▶ RECORDS SHOWN:
____

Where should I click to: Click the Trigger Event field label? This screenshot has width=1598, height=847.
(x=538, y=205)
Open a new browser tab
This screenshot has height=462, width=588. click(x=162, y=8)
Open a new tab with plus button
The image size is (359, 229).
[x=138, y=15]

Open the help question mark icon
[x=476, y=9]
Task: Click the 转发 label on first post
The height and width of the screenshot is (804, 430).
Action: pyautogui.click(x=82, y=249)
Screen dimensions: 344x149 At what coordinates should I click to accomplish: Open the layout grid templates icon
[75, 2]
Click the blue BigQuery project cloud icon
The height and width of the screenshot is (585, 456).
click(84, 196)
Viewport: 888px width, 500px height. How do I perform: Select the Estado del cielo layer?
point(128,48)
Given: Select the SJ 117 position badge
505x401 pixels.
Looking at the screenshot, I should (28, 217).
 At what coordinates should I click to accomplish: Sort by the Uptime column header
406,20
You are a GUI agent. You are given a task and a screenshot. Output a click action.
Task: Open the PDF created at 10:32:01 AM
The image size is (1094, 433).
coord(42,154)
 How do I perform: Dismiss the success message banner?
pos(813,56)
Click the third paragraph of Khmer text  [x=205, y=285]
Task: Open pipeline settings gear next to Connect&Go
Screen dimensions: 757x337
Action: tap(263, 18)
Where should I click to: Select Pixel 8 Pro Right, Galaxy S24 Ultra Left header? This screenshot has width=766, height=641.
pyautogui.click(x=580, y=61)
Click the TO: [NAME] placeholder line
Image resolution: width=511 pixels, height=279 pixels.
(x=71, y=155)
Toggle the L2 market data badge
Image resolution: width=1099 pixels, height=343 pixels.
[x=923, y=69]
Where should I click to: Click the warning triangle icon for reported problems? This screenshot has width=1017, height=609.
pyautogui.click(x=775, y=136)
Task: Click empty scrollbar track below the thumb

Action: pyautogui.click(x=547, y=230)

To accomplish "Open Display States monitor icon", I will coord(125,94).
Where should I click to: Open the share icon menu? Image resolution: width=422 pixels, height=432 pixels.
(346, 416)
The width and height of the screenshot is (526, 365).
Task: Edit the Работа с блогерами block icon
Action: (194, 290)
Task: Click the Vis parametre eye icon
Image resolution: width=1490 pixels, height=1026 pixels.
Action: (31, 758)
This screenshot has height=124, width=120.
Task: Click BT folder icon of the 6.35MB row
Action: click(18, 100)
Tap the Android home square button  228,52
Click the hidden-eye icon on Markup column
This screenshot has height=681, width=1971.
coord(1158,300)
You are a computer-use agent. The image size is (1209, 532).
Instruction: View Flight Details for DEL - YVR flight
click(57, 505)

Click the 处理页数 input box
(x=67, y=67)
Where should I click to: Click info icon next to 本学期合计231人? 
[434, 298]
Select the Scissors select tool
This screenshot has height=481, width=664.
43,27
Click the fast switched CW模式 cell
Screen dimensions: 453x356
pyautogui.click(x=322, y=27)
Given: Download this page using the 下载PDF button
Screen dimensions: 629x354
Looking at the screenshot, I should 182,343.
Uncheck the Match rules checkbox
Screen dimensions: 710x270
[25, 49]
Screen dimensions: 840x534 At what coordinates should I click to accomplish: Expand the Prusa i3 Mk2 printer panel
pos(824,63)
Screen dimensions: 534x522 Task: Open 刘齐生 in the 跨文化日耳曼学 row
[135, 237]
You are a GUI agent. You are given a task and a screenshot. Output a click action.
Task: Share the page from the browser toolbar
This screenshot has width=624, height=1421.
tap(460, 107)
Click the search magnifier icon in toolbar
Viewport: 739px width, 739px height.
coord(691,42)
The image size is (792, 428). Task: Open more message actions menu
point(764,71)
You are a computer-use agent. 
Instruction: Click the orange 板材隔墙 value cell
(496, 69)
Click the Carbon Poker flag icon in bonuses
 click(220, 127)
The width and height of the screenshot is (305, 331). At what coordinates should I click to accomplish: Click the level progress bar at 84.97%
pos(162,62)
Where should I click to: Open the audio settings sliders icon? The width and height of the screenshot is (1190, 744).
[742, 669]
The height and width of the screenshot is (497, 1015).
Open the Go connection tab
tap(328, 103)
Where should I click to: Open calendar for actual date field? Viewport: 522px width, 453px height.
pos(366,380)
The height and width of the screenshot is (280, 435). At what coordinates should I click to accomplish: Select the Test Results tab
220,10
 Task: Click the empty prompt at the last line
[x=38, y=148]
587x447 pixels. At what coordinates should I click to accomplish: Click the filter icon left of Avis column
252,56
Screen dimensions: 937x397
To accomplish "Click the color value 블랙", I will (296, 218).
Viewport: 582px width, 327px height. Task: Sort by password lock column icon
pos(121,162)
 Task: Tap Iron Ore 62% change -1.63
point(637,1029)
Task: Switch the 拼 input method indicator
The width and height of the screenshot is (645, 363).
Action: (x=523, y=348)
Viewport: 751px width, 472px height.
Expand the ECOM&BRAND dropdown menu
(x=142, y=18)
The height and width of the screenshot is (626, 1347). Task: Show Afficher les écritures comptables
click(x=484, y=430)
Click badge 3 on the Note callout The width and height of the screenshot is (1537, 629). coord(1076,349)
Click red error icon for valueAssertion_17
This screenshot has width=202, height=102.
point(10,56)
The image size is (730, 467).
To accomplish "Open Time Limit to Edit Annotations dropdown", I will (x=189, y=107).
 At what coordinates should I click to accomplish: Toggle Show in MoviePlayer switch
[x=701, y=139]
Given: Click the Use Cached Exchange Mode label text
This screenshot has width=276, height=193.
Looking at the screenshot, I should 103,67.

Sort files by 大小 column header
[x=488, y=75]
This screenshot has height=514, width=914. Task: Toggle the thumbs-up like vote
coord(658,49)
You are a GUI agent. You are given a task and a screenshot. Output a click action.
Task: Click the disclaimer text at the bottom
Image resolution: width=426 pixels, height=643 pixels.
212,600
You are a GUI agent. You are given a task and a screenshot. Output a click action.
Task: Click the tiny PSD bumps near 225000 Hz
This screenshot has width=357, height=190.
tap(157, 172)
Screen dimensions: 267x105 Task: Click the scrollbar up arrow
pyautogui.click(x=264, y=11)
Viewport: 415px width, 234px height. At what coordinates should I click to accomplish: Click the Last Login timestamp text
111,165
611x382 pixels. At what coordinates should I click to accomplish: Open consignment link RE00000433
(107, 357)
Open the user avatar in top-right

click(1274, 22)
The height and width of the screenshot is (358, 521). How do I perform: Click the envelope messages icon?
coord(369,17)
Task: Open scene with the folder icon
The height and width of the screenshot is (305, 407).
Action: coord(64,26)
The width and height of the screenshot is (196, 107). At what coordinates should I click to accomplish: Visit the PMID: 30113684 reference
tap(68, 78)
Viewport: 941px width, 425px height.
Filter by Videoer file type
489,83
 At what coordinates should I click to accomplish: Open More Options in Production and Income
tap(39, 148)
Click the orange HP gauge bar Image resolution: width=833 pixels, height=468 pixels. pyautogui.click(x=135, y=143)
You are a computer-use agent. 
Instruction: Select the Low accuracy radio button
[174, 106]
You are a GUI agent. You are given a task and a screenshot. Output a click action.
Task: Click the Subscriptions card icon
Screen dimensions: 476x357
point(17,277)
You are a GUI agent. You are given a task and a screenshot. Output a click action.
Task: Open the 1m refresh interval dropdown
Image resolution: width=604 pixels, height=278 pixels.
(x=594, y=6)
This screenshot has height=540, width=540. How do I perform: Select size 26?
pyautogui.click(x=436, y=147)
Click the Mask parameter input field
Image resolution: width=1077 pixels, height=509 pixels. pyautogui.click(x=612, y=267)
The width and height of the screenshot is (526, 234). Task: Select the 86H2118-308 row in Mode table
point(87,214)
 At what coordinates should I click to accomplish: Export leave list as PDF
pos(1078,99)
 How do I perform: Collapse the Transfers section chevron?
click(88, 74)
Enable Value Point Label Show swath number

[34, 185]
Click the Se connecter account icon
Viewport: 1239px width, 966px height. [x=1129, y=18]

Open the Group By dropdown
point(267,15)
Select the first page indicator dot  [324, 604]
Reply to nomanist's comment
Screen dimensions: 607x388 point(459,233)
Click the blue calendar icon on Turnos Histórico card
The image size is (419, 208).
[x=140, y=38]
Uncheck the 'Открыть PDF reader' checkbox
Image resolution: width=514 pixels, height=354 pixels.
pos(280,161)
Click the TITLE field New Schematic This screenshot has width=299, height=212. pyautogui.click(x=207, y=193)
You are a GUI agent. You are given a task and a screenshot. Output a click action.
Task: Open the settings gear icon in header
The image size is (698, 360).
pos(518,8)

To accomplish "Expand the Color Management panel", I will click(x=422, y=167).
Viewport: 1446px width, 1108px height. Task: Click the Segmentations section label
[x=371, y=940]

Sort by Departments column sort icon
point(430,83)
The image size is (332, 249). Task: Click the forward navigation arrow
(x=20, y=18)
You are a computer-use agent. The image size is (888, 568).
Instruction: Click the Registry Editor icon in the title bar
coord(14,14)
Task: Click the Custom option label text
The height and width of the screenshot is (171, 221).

____

What is needed is an exact copy of the entries above, from the first line through the line holding "Task: Click the 转发 label on first post", with both of those lines kept; please give nothing else.

Where should I click to: Click the Trigger Event field label? This screenshot has width=1598, height=847.
(x=538, y=205)
Open a new browser tab
This screenshot has height=462, width=588. click(x=162, y=8)
Open a new tab with plus button
The image size is (359, 229).
[x=138, y=15]

Open the help question mark icon
[x=476, y=9]
Task: Click the 转发 label on first post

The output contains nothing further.